Pequeña mujer: Sucedió durante aquella lejana época en que solía escribirte unas palabras casi todos los días. Era el cordón umbilical de la pequeña vida pueblerina. Te dejaba la esquela tras la pila bautismal de la iglesia romana con nombre Santa Cordelia, virgen gótica.
Cada final de mes el papel, hecho de pasta de arroz, se hacía con la planta Artemisa que la abuela traía de la ribera del río Ceares.
Decía ella que ese arbusto oriundo de las civilizaciones mediterráneas, crece en muchos rincones de la Europa arcaica y había llegado a su Asturias natal trasladada por los sarracenos que el rey Pelayo derrotó en las montañas de Covadonga.
De eso hace mucho tiempo y, aún así, continuo un nueva y perpetua misiva como si jamás hubiera dejado de escribirte.
Te cuento: El fin de semana estuve leyendo a uno de los autores más desconocidos de toda la literatura europea: Leonid Tsypkin, que se pasó toda una vida describiendo un viaje de Fedor Dostoiesvski con su tormentoso amor, Ana Grigorievna, por la ciudad y las aguas termales de Baden-Beden, mientras el escritor ruso se jugaba la vida entre naipes en las mesas del casino.
Y ojeando esas páginas recordé, por esa superposición de las ideas escondidas en algún pliegue de la piel, que vivir, aún siendo silenciosamente, es cuesta muy empinada, pero si a nuestro lado está la compañera, la amiga en la que hemos depositado cada una de las sensaciones más recónditas, todo será más llevadero.
A ternura de esa comprensión, el juglar de los enredos del alma, cuando pasaba a nuestro lado expresaba con sapiencia: “Jamás hay que ser el primer amor de una mujer, sino el último”.
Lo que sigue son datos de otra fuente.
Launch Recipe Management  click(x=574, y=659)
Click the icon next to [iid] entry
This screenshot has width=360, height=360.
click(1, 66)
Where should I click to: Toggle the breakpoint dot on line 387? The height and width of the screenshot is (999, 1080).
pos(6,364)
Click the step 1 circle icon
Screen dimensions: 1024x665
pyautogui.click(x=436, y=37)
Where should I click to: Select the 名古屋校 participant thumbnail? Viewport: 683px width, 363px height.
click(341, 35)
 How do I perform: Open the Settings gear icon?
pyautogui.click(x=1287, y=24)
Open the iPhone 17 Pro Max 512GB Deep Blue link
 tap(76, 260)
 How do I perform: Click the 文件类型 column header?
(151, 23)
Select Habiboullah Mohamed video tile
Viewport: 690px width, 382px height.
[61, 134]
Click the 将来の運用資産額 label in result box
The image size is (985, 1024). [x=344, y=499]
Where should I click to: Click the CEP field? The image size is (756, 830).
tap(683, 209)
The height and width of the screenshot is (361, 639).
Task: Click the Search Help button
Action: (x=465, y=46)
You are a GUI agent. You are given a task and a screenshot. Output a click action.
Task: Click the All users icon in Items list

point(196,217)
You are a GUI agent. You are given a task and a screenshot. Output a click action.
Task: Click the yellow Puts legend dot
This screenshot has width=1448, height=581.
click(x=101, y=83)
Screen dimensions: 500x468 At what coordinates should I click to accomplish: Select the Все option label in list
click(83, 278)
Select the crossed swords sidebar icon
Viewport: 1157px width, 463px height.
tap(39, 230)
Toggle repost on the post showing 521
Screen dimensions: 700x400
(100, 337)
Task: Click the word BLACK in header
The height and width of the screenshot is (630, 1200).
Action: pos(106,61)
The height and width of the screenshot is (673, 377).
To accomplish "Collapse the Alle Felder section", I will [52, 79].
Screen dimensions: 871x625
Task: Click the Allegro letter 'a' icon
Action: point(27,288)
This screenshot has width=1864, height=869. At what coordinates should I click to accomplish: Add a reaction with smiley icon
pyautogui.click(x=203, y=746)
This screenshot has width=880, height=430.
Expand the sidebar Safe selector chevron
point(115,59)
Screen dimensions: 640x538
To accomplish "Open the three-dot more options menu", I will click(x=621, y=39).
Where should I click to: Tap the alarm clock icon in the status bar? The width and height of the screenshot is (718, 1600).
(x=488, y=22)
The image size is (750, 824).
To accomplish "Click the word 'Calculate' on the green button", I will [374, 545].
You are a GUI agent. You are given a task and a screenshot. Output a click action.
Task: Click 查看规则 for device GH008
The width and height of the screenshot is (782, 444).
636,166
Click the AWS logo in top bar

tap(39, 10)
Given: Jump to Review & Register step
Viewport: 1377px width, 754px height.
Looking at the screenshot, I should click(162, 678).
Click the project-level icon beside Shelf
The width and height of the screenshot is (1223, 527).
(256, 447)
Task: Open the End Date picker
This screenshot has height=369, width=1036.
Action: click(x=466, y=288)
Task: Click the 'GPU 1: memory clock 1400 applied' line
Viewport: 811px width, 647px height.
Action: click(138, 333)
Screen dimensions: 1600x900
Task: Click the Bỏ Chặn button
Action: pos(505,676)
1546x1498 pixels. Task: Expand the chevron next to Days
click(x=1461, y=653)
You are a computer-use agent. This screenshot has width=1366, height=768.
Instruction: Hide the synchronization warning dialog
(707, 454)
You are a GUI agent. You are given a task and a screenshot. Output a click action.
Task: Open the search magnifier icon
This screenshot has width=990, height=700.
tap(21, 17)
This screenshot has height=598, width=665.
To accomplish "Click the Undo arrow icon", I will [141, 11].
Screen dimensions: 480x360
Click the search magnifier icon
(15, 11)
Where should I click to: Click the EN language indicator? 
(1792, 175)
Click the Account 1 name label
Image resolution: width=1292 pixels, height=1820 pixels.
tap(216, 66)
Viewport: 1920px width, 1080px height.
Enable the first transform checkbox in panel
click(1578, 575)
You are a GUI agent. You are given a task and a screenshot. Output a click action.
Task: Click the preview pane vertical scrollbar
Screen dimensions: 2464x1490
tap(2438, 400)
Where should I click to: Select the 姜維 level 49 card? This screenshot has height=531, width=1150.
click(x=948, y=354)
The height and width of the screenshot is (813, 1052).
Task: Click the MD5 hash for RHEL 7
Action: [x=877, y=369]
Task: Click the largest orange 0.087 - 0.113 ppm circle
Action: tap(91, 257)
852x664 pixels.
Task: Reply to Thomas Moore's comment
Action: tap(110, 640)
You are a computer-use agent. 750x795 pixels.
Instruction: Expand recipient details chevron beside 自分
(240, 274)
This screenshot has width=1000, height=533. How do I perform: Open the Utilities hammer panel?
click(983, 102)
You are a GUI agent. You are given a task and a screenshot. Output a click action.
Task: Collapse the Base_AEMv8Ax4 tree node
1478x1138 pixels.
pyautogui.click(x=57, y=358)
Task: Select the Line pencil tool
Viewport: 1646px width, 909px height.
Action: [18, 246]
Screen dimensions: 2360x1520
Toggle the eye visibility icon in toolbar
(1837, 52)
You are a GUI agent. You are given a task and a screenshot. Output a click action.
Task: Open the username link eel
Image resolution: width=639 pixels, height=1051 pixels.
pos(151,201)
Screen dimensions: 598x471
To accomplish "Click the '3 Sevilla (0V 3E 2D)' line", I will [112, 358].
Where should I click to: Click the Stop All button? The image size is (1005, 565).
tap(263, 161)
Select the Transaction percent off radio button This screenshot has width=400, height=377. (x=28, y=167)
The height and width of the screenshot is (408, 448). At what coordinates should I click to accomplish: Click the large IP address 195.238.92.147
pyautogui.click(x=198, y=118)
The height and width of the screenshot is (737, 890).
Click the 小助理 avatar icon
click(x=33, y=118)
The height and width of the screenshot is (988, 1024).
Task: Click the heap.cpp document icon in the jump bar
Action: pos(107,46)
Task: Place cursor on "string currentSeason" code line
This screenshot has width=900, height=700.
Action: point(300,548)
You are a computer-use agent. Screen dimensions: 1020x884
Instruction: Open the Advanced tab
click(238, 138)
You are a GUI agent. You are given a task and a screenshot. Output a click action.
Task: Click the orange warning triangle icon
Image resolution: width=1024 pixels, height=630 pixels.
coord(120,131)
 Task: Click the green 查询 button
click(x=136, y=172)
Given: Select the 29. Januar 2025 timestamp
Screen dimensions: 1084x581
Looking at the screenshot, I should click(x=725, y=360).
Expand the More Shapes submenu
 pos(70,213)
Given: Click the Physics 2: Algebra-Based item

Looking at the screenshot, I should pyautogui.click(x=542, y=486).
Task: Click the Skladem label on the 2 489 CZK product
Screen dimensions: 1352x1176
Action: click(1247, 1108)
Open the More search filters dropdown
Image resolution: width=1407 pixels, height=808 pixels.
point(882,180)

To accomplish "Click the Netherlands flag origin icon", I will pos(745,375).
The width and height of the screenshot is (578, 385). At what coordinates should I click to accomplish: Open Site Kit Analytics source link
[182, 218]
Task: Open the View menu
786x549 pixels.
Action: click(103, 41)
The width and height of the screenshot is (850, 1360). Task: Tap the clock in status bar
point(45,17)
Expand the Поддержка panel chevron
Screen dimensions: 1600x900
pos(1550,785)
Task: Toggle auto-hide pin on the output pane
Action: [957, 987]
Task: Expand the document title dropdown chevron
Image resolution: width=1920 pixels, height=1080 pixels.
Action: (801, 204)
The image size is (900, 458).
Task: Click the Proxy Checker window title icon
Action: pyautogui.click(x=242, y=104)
Lo recordamos bien: Te entusiasmaban por aquel entonces los vientos alisios y los copos de nieve. “Moriré – decías – sobre ese manto de armiño”. Y siempre te respondía: “Un día vendrás conmigo para conocer esa blancura fría”.
Y esperaste ese viaje, y con la espera, por algún pliegue del alma, se te fueron los deseos de viajar, pues ya tenías todos los caminos, senderos, catedrales, fondas, claros valles, puentes y ríos frondosos, en la retina de tus ojos, grandes y azules cual el mar de la esperanza.
Los años, que nada perdonan, nos hicieron un ovillo de sensaciones vagas. Un día, posiblemente gris, te alejaste como la bruma, de la misma forma que las sombras. Fue por poco tiempo, quizás te acostumbraste al calor de mis palabras.
Al verte entrar nuevamente en la casa, todo se llenó de alegría, y pensé, viéndote tan cerca nuevamente, que aunque escapemos uno del otro, la esencia de nuestro afecto subsistiría en las paredes de esta morada, y con ella los árboles y los recovecos de la brisa.
De aquellos naipes en Baden-Baden apretados ahora a estos recuerdos, Dostoievski escribió una obra inmortal: “El jugador”.
Lo supo bien: la existencia es una forma de mover cartas. Algunas marcadas.